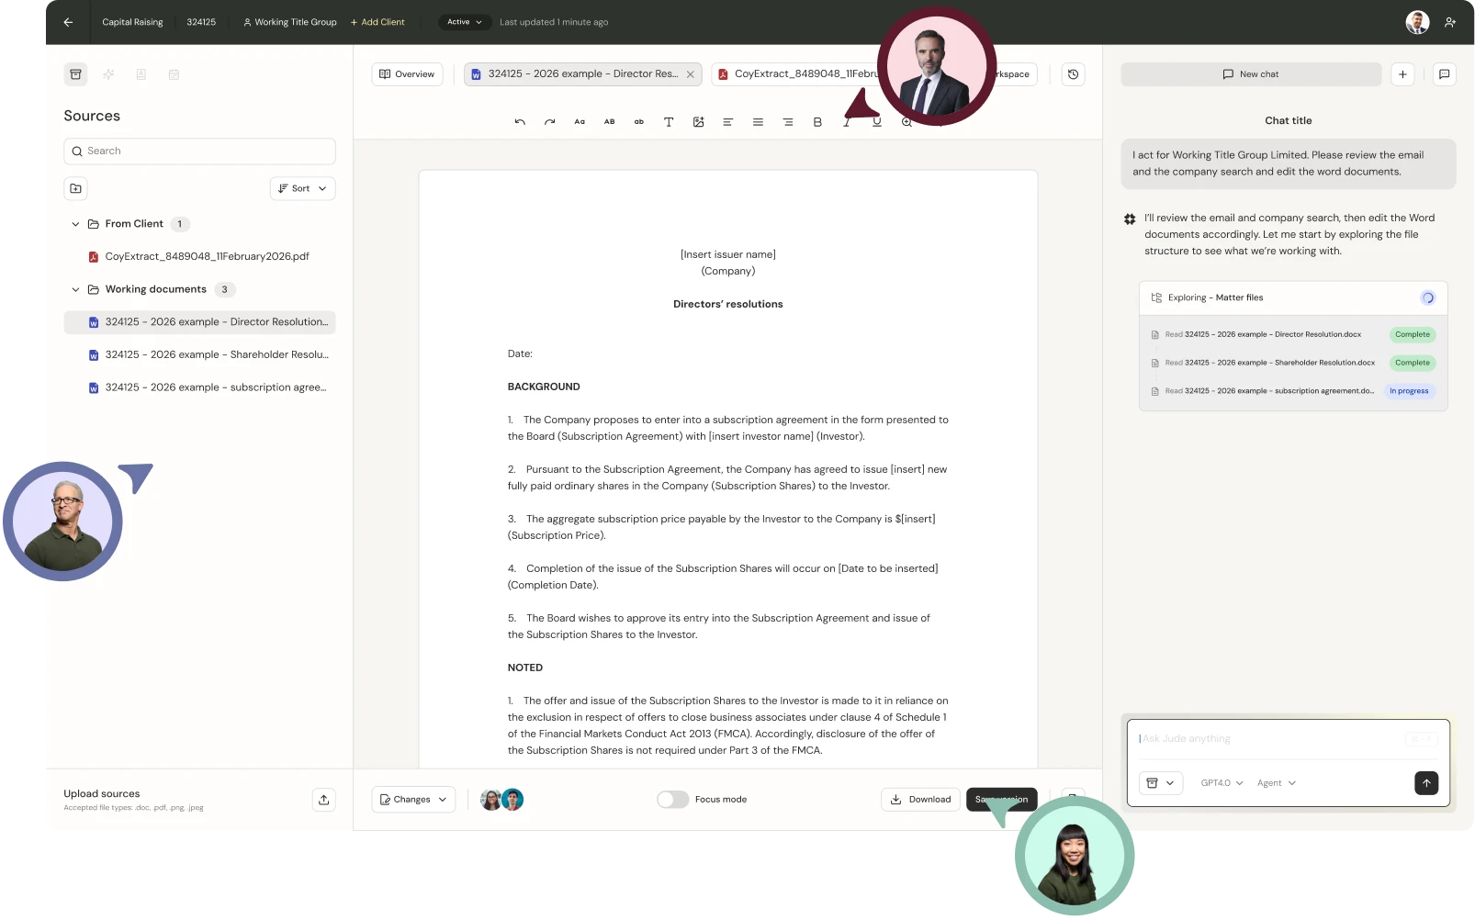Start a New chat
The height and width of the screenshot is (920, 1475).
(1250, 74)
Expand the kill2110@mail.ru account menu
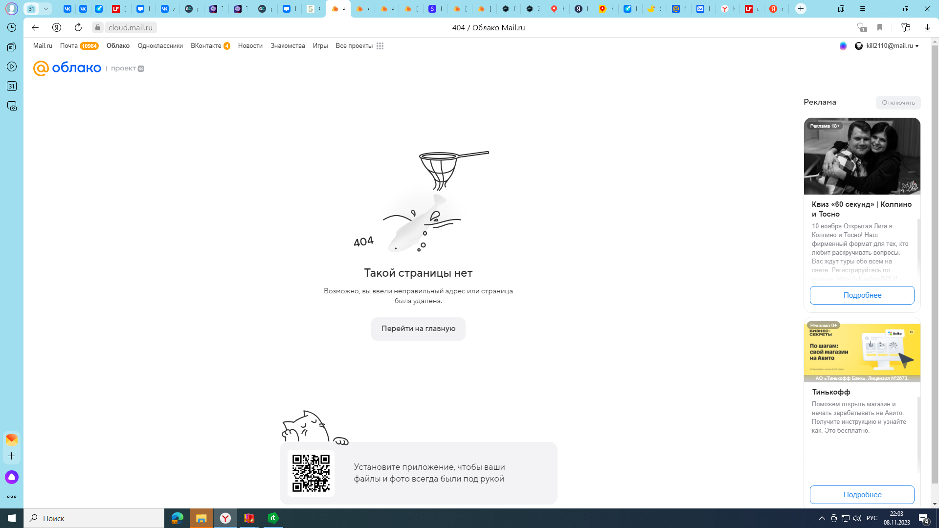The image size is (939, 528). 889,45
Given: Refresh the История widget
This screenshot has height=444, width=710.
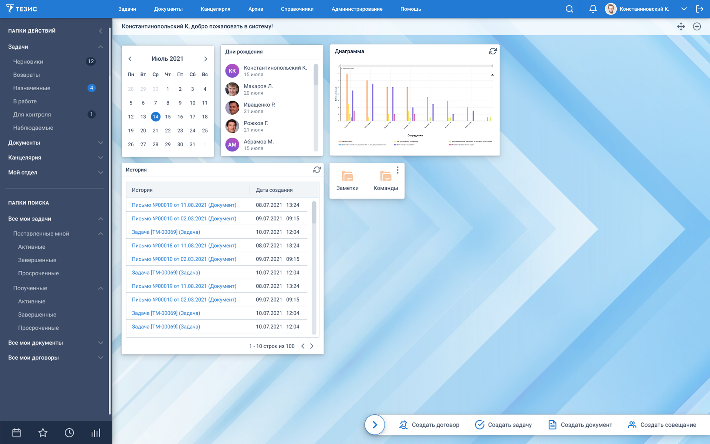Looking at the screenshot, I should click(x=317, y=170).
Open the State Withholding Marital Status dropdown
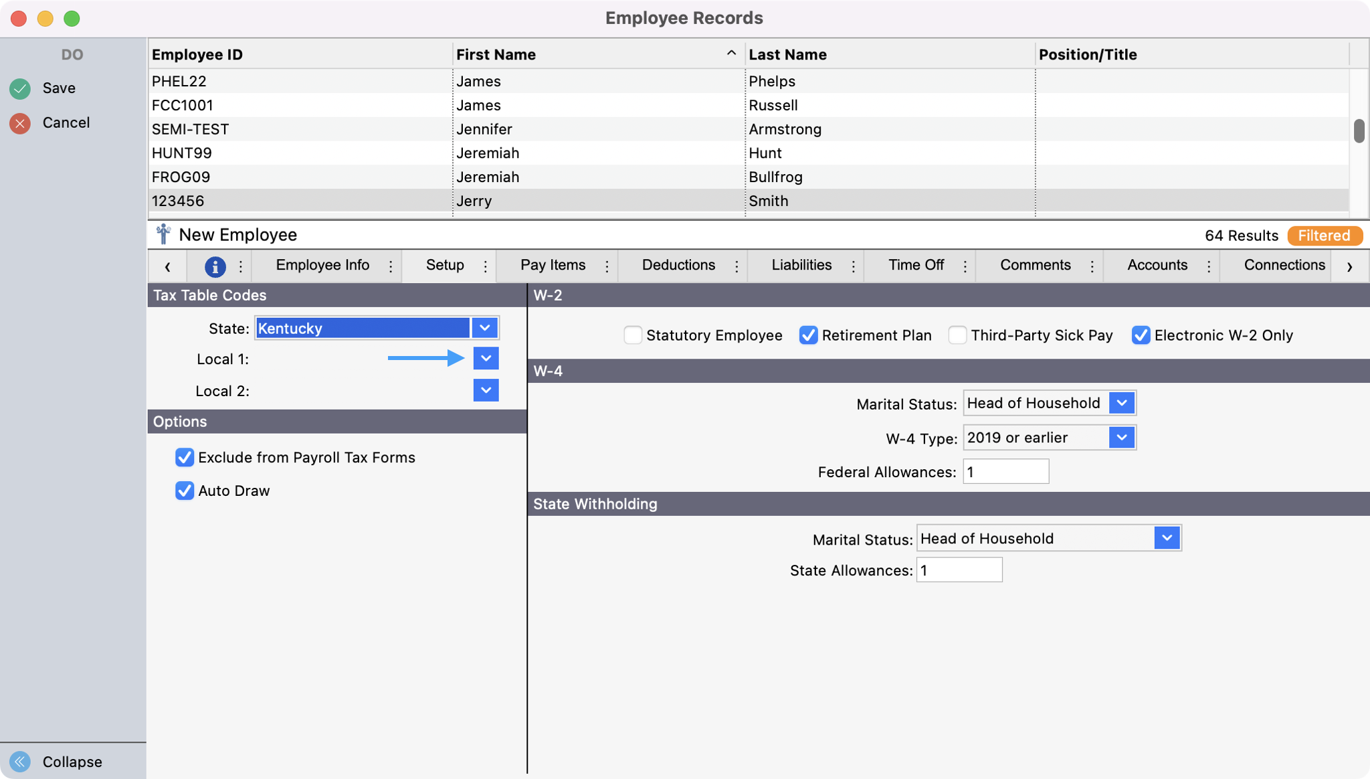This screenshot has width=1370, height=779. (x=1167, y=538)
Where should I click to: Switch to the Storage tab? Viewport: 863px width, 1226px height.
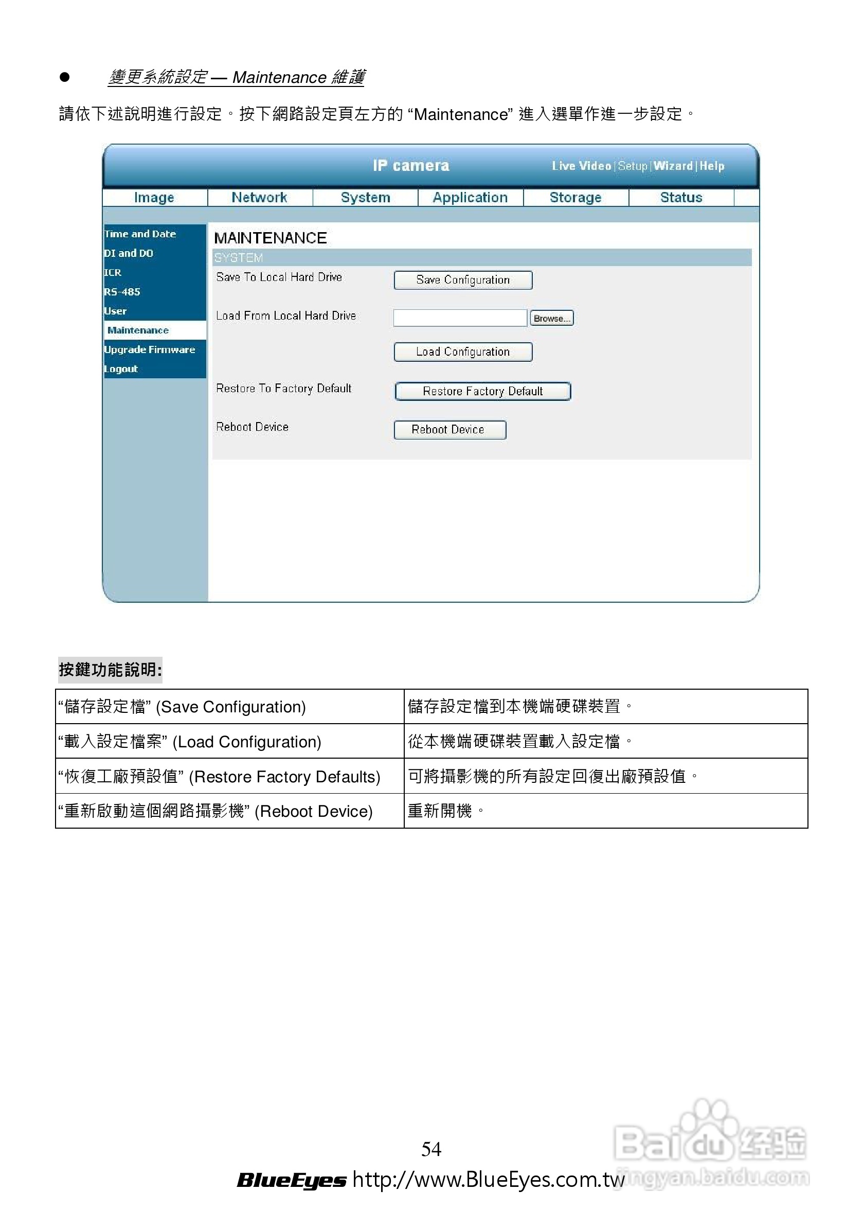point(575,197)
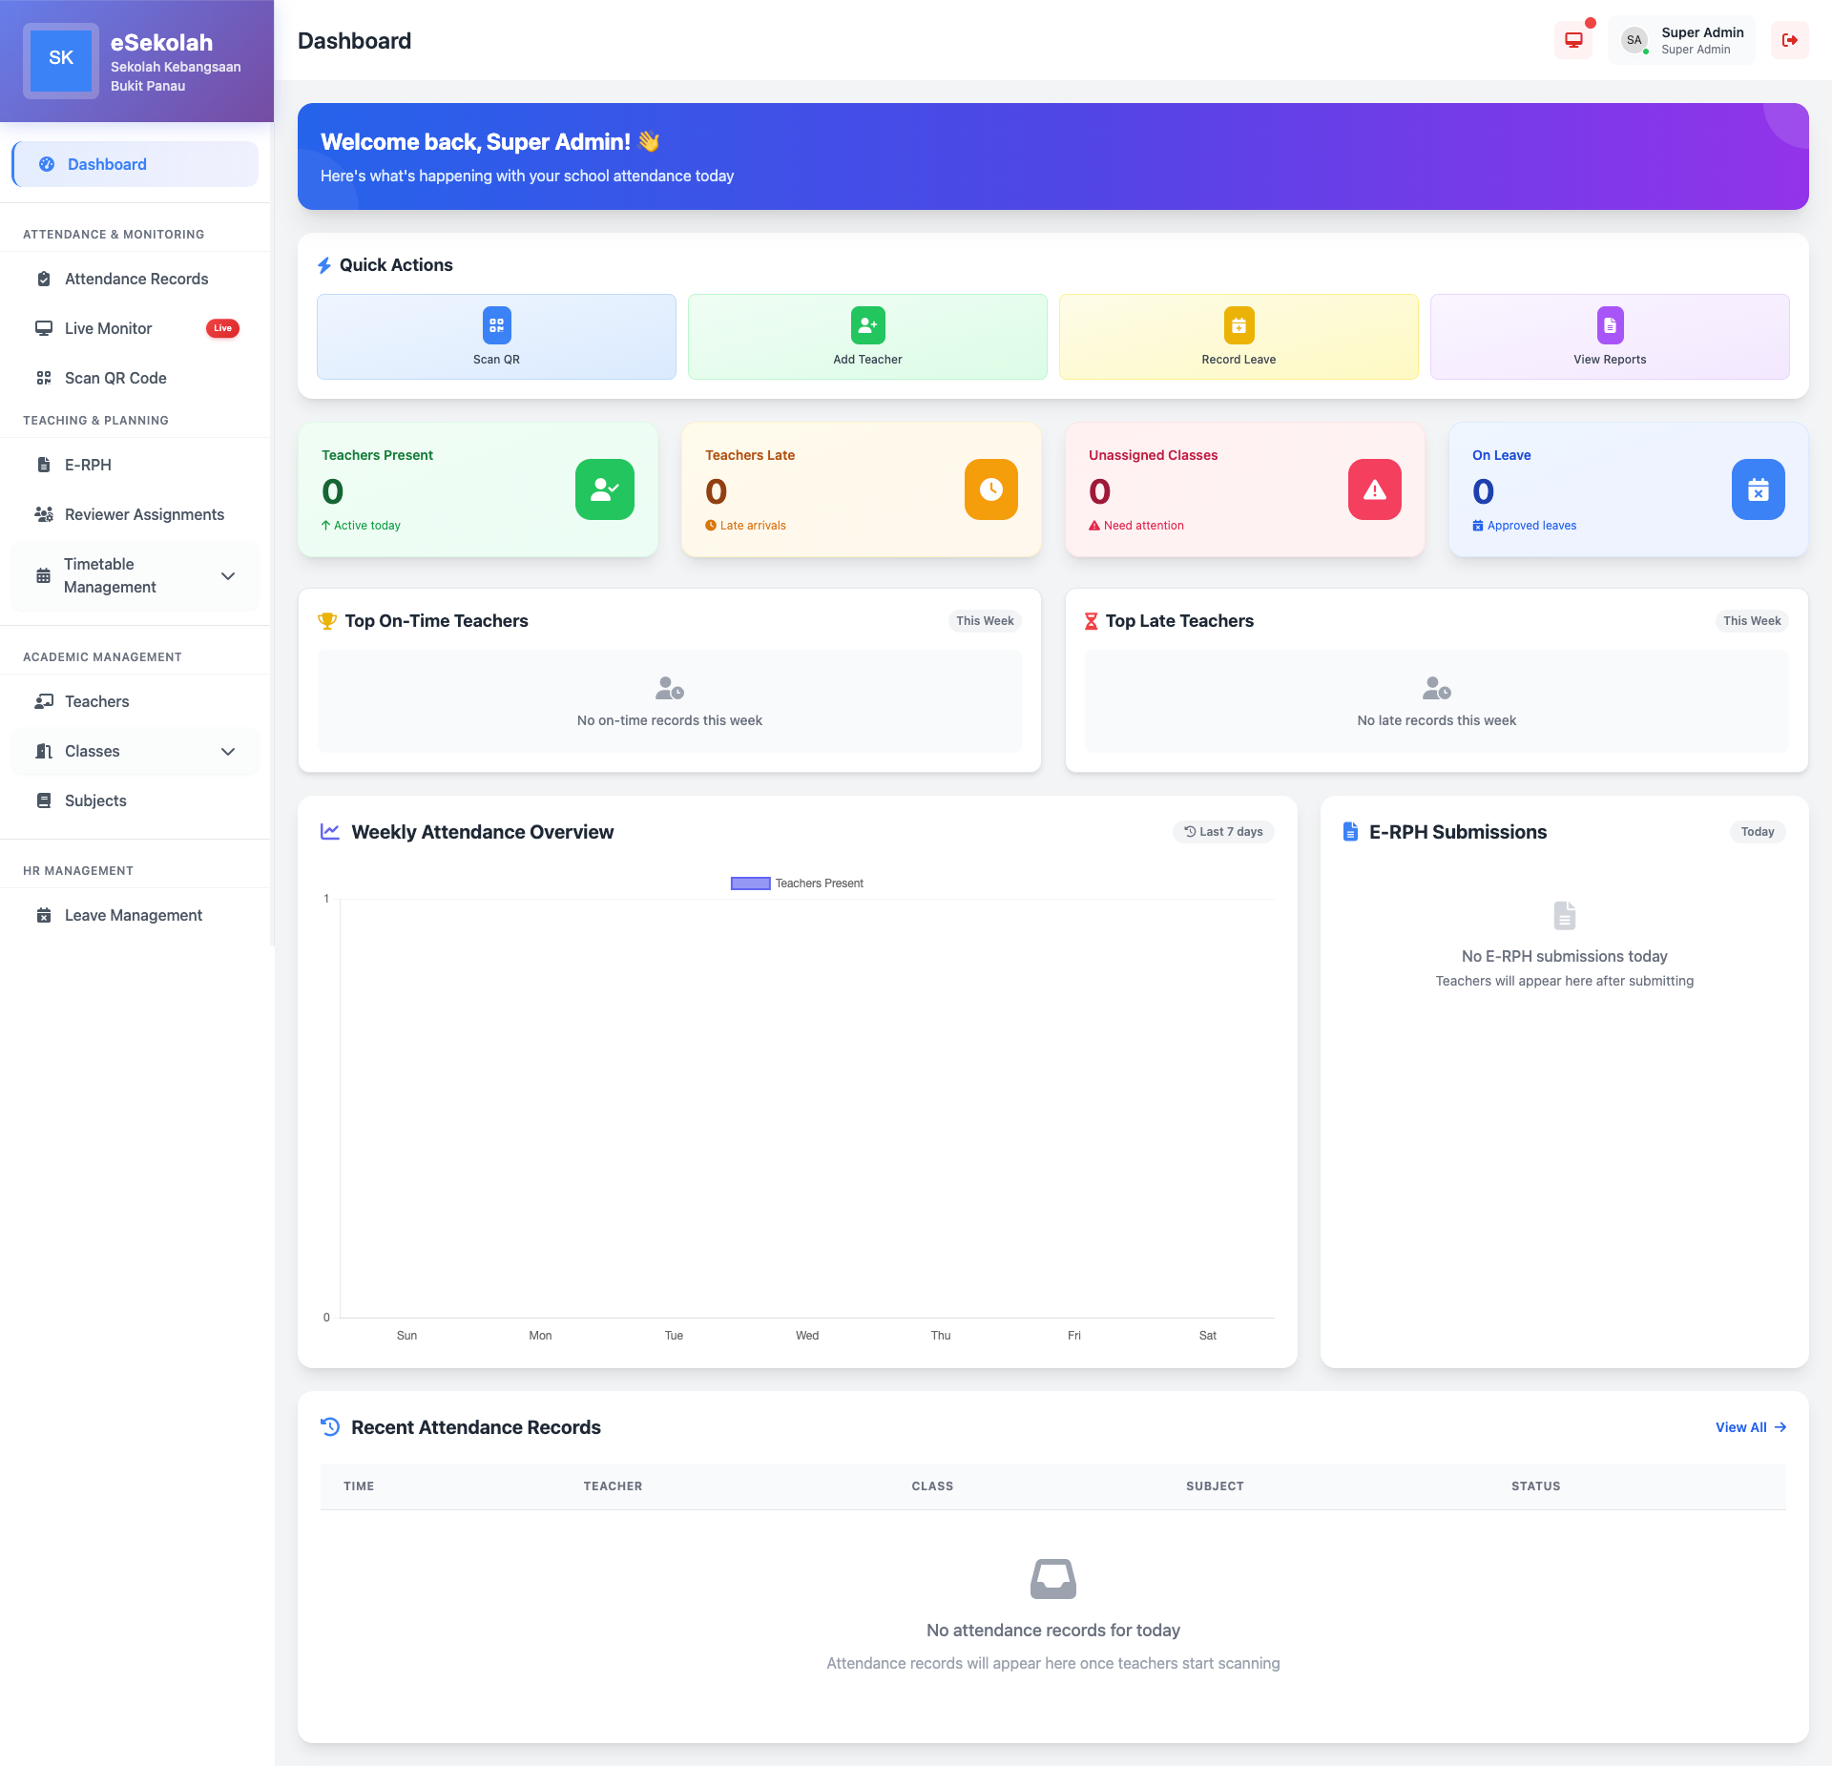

◆ **Aim of the task**
Please set down the lines from the one with "Given: Refresh the История widget" to the end of the entries above, exactly as they are, and drop every picture.

◆ **Solution for this problem**
Given: Refresh the История widget
This screenshot has height=444, width=710.
Looking at the screenshot, I should click(x=317, y=170).
Open the State Withholding Marital Status dropdown
This screenshot has width=1370, height=779. (x=1167, y=538)
Where should I click to: Switch to the Storage tab? Viewport: 863px width, 1226px height.
point(575,197)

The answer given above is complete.